I don’t know when it happened, but somewhere along the way we were convinced that being ‘busy’ was good for us,” wrote Spurlock in his post Being Busy is a Waste of Time. Spurlock himself has “all but eliminated the word busy” from his personal and workplace vocabulary.

“We’re not busy … we’re productive,” he wrote. “And yes, there’s a difference.”

“Busy paints a picture of people who are either keeping themselves occupied or who don’t have the time to do other things,” Spurlock explained. “Productive describes an environment rich with goals, personal and professional achievements and wrapped in success, a place where you're actually creating something vs just doing something.”

Spurlock breaks productivity down to four categories.

Among them:

“Personal productivity… is the most important one, as it centres around the time that I make to spend with my family, my friends and doing things that fulfil me as a living person,” he wrote. “I know it’s odd to look at the time you spend with your family as being productive... but by doing so, I’m mentally making it more important.  I’m giving it the same weighted value that I put on being able to keep a roof over my head and food on the table. Personal productivity keeps me human and reminds me what really matters in this world."

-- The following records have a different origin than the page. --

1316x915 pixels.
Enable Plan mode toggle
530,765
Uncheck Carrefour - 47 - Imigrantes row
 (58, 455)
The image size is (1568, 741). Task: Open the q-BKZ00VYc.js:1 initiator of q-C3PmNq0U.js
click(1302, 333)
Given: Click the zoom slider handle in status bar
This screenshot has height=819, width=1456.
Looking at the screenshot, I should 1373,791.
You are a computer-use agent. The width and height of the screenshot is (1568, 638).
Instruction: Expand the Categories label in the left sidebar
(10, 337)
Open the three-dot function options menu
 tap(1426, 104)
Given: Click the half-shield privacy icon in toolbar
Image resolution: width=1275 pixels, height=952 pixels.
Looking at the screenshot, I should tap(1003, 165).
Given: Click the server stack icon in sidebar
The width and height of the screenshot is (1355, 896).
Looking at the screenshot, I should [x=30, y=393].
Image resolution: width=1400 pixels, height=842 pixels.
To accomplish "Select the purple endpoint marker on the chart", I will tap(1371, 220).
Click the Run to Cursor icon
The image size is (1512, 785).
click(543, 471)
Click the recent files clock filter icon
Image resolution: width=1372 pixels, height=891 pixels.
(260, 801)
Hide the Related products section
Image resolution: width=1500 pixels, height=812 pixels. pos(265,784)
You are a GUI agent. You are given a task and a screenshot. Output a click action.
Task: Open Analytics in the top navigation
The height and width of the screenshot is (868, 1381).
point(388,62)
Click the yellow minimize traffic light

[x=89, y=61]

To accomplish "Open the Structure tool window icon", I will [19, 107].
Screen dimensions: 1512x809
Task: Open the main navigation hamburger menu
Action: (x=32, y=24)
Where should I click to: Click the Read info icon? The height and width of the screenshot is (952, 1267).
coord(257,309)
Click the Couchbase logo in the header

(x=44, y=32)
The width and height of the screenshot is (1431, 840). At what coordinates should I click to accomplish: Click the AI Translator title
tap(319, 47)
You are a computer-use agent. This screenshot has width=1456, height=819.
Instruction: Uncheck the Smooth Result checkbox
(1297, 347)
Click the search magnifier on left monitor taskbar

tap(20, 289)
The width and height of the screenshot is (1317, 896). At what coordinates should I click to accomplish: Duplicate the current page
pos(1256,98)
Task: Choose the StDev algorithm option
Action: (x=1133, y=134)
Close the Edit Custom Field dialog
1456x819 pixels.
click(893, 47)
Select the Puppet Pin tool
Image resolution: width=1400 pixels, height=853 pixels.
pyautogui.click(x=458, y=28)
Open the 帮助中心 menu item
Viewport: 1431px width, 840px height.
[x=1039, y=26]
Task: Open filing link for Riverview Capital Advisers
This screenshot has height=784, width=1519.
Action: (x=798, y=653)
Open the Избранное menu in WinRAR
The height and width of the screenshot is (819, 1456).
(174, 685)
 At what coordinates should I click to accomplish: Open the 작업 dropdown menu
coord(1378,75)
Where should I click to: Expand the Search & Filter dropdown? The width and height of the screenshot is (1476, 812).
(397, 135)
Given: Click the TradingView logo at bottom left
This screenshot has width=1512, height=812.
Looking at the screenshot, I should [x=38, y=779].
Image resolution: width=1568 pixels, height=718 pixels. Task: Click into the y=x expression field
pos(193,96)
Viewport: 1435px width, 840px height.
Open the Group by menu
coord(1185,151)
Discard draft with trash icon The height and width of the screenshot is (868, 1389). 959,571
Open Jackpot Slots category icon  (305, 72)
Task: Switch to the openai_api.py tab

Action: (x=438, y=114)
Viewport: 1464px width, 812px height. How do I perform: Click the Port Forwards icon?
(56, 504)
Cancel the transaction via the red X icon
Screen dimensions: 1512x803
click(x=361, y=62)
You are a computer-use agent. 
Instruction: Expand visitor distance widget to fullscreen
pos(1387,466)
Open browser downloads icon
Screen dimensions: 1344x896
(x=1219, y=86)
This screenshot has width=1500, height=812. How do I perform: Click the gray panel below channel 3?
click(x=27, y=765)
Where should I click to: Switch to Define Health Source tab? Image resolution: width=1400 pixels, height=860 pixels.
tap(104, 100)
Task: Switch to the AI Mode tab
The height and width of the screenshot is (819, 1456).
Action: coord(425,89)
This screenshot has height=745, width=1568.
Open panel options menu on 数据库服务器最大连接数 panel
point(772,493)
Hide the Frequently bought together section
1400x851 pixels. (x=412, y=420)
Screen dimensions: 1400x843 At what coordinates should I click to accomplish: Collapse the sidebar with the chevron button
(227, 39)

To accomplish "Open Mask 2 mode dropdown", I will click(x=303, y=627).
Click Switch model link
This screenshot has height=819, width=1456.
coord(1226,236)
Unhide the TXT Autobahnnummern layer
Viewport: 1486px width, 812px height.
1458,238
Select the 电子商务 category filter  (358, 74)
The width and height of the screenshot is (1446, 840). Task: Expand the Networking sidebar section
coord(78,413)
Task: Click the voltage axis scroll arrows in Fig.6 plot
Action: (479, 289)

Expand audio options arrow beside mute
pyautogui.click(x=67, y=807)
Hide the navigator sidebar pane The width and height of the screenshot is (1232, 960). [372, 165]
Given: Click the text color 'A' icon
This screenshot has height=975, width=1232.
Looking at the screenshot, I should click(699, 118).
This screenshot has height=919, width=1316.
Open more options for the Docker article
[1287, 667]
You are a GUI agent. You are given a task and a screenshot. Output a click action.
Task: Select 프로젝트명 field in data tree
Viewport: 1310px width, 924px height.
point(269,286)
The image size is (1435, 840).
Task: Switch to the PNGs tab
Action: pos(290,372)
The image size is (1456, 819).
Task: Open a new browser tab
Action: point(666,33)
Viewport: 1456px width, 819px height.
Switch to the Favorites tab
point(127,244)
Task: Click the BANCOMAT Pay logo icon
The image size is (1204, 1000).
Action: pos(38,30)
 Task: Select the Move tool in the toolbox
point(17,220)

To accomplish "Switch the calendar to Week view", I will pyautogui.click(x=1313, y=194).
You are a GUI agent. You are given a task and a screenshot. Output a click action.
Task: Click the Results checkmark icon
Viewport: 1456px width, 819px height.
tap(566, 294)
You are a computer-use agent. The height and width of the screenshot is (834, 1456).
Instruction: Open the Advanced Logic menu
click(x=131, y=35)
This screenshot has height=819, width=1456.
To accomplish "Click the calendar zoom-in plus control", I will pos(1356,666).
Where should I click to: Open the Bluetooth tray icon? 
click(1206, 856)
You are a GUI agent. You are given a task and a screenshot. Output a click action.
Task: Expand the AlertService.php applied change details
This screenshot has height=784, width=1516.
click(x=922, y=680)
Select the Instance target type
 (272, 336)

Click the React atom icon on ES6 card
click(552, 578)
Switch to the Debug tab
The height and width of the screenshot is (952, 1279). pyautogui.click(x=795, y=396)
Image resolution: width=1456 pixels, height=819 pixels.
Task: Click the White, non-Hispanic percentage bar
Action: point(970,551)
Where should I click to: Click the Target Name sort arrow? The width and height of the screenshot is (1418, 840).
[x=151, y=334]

“Financial productivity is an important one, as these are the projects that create consistent revenue, they keep the dog fed, the interwebs working and gas in the tank, but they also free us up to focus more on the first two (personal and creative productivity),” Spurlock wrote.

“By shrouding all of these areas of my life in the nature of being productive, I am making them more valuable,” he concluded. “There are tangible results, both personally and professionally, associated with them. By looking at my work and my time through this lens, it makes them all more rewarding.”

Travis Bradberry, president at TalentSmart

“Being busy has somehow become a badge of honor. The prevailing notion is that if you aren’t super busy, you aren’t important or hard working,” wrote Bradberry in his post How Being Busy Makes You Unproductive. “The truth is, busyness makes you less productive.”

He went on to say, “When we think of a super busy person, we think of a ringing phone, a flood of emails and a schedule that’s bursting at the seams with major projects and side-projects hitting simultaneously,” he wrote. “Such a situation inevitably leads to multi-tasking and interruptions, which are both deadly to productivity.”

The truth is, busyness makes you less productive.

As Socrates said: Beware the barrenness of a busy life. There’s some proof to that statement.

“David Meyer from the University of Michigan published a study recently that showed that switching what you’re doing mid-task increases the time it takes you to finish both tasks by 25%,” Bradberry wrote.

Another data point: “Microsoft decided to study this phenomenon in their workers and found that it took people an average of 15 minutes to return to their important projects… every time they were interrupted by e-mails, phone calls, or other messages,” Bradberry wrote. “They didn’t spend the 15 minutes on the interrupting messages, either; the interruptions led them to stray to other activities, such as surfing the web for pleasure.”

But why do we feel we’re getting so much done when we’re so busy?

“We’re so enamored with multitasking that we think we’re getting more done, even though our brains aren’t physically capable of this,” Bradberry wrote. “Regardless of what we might think, we are most productive when we manage our schedules enough to ensure that we can focus effectively on the task at hand.”

In some studies, it was found that people use busyiness to “hide from… laziness and fear of failure”. “We burn valuable time doing things that aren’t necessary or important because this busyness makes us feel productive,” he wrote. “As it turns out, you really do have to slow down to do your best.”